人は、個人としての人をまず尊重されるべきだわ!

個人の尊重のない社会に、未来はない。私達は、一人の人間として出会った筈……」


始まった。私はロゼッタみたいな鮮やかな論破はできないから、これで失礼するよ(言ってろ)


「待って!

この社会に縛られているなら、私を愛したことを無しには出来なくてよ!」


私の背中に冷水が浴びせられた。

足を止めて、背後の悪女の言葉を待つ。


「あ、あんなに私と……

乙女の心をもてあそんで、貴方、お家の都合で、棄てるというの?

愛してるわジェイっ!」


講堂の空気が凍った

……王子の公開処刑かい……

既成事実を皆の前で造るのかい……


振り向いた私の顔は、

冷酷な表情で

視線だけで人を刺すような目をしていたそうだ。


「私を愛するひとが、私を満座の中で(ないがし)ろにする筈がない。

君は、何事も、自分の主張ばかり通そうとする。

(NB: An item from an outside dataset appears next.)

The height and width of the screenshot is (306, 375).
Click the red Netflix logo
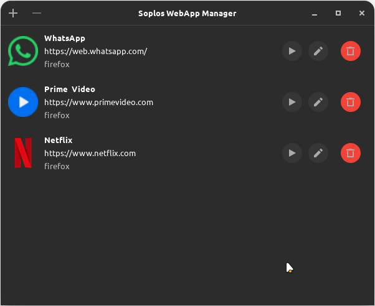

まさに『禁忌の焼菓子』だ。

では、そのルールにのっとって、私も応えよう」


ひ、と言う声が、どこからか上がった。

リルすら、怯えが見えた。


「私は君に責任はない。

淑女の立場を蔑ろにもしていない。

だから、人前で偽りを主張するのは止めろ。


次はない」



そのまま、私はずんずんと、退室した。傍らに近づいて同行するレイモンドが、何か言いたげだけど、知るか。

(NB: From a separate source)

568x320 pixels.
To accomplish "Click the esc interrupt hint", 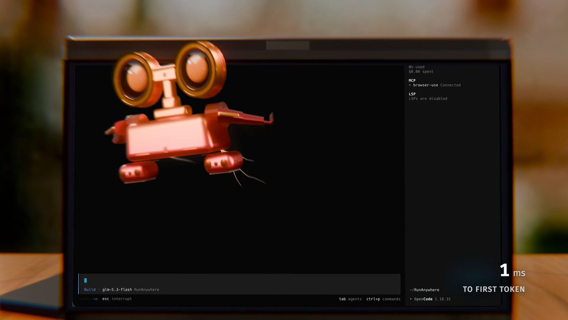I will click(117, 299).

寝不足の私は理性を放棄していた。早い話、頭に来ていた。


(ま、いいさ。

ロゼッタもフランカも、当分学院には来ないだろうし)



その後、私は知らなかったのだが、

王子がリルに絶縁を突き付けたことで、完全に高位貴族とリル親派との溝は深くなった。

そして、いつからか、相手を冷たく拒否する時に、

『今は、焼菓子の時ではない』

との言い回しが流行ったそうだ。


ロゼッタのせいだと思うよ?

私の、では、ないよね。


……この一件が未来を変えるとは、私は思わない。既に襲撃で見るように、未来は変わってしまっている。

今更、リルとの未来はないし、ロゼッタとフランカの為に、どっちつかずに居なくても良くなった。


昨夜の襲撃の利得は、その位かな。


……けど、私は甘かったことを後で知ることになるんだ。